Schöpfungspreis 2019

Schöpfungspreis 2019

Im Bild von links: Stefan Wolpert, Marcel-Lucas Meyer, Martina Datismann, Laura Schoder, Stefan Schneid, Sheanna Oechsner, Dillingens Stadtpfarrer Wolfgang Schneck, Michaela Güttinger, Elfriede Gutmair, Barbara Obermayer 

Dillingen war stark vertreten beim zweiten Schöpfungspreis des Bistums Augsburg. 31 Pfarreien, Kitas und kirchliche Einrichtung aus dem ganzen Bistum haben sich dieses Mal beworben.

Der Wettbewerb fand in den drei Kategorien Kitas, Pfarreien und kirchliche Einrichtungen statt. Wir waren in der Kategorie der kirchlichen Einrichtungen dabei und sahnten den zweiten Preis ab.

Bei der Preisverleihung am 18. Juli waren alle Teilnehmer nach Augsburg gekommen.
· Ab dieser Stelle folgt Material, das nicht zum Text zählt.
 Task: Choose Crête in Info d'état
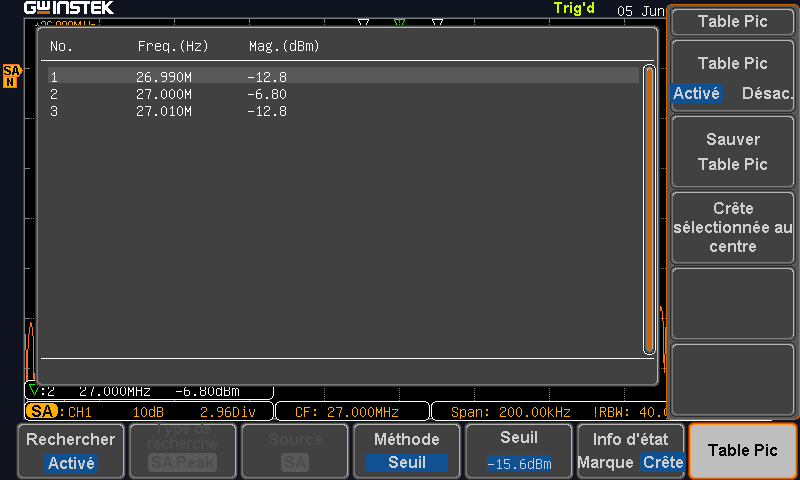663,462
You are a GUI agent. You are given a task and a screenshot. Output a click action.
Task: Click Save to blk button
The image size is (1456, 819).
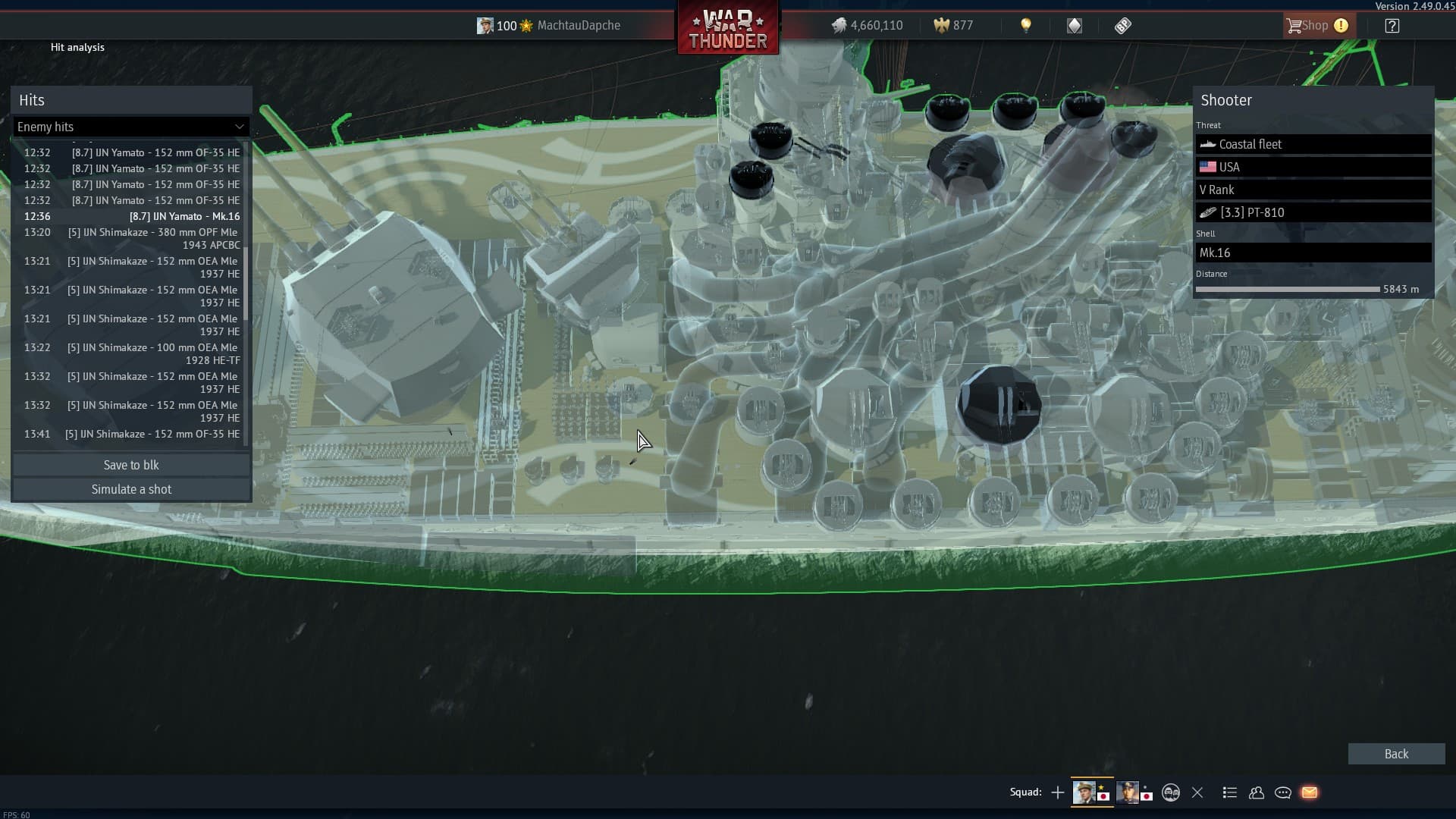pos(131,465)
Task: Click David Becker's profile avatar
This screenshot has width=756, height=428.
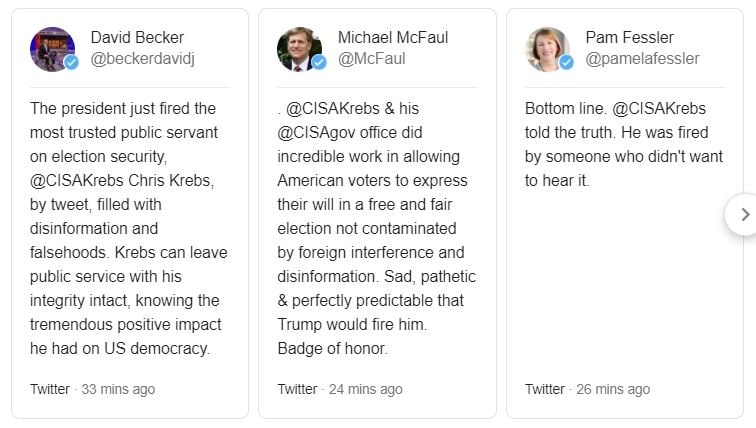Action: coord(53,49)
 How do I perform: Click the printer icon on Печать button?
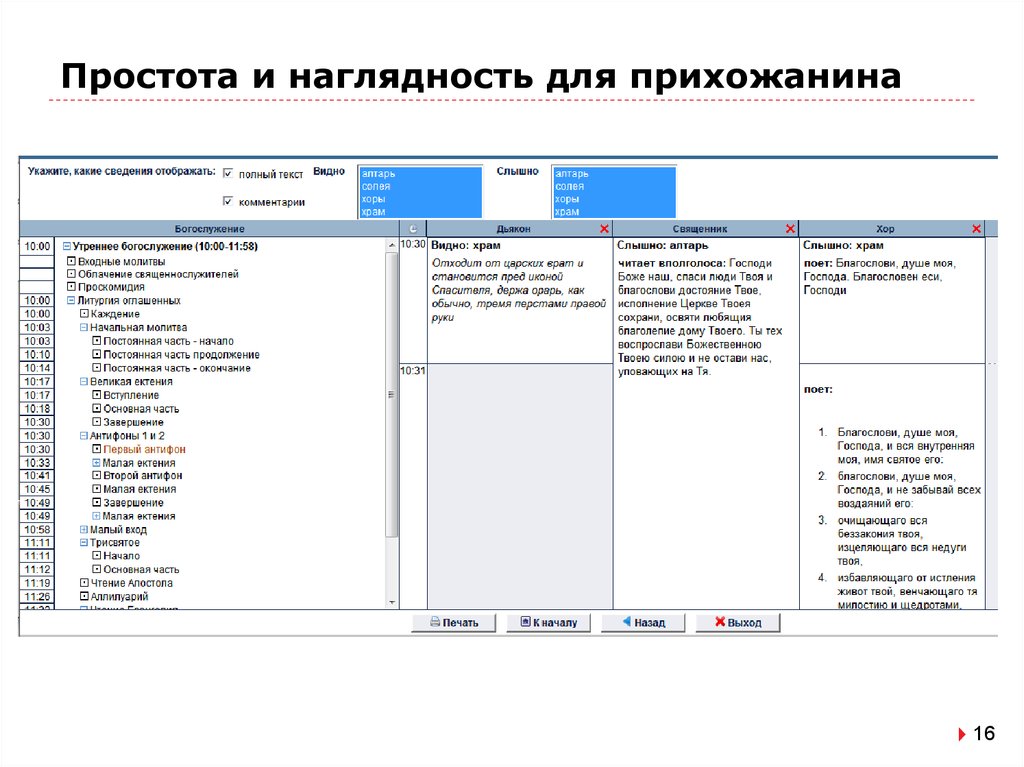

Nachdem alle Projekte vorgestellt wurden, näherte sich die Spannung ihrem Höhepunkt. Von unserer Einrichtung  waren fünf BewohnerInnen, sowie Martina Datismann und Stefan Schneid vom Umweltteam vertreten.

Bei unserem Projekt war der Ausgangspunkt eine Fortbildung für Mitarbeiter über die Umweltenzyklika von Papst Franziskus. Diese gab den Anstoß, das Thema Umweltmanagement bei uns in verschiedenen Bereichen zu vertiefen. Ganz gezielt wurde ein bereichsübergreifendes Umweltteam gegründet. Dieses initiierte einen Ideenwettbewerb, bei welchem MitarbeiterInnen und auch Menschen mit Behinderung ihre Vorschläge einbringen konnten.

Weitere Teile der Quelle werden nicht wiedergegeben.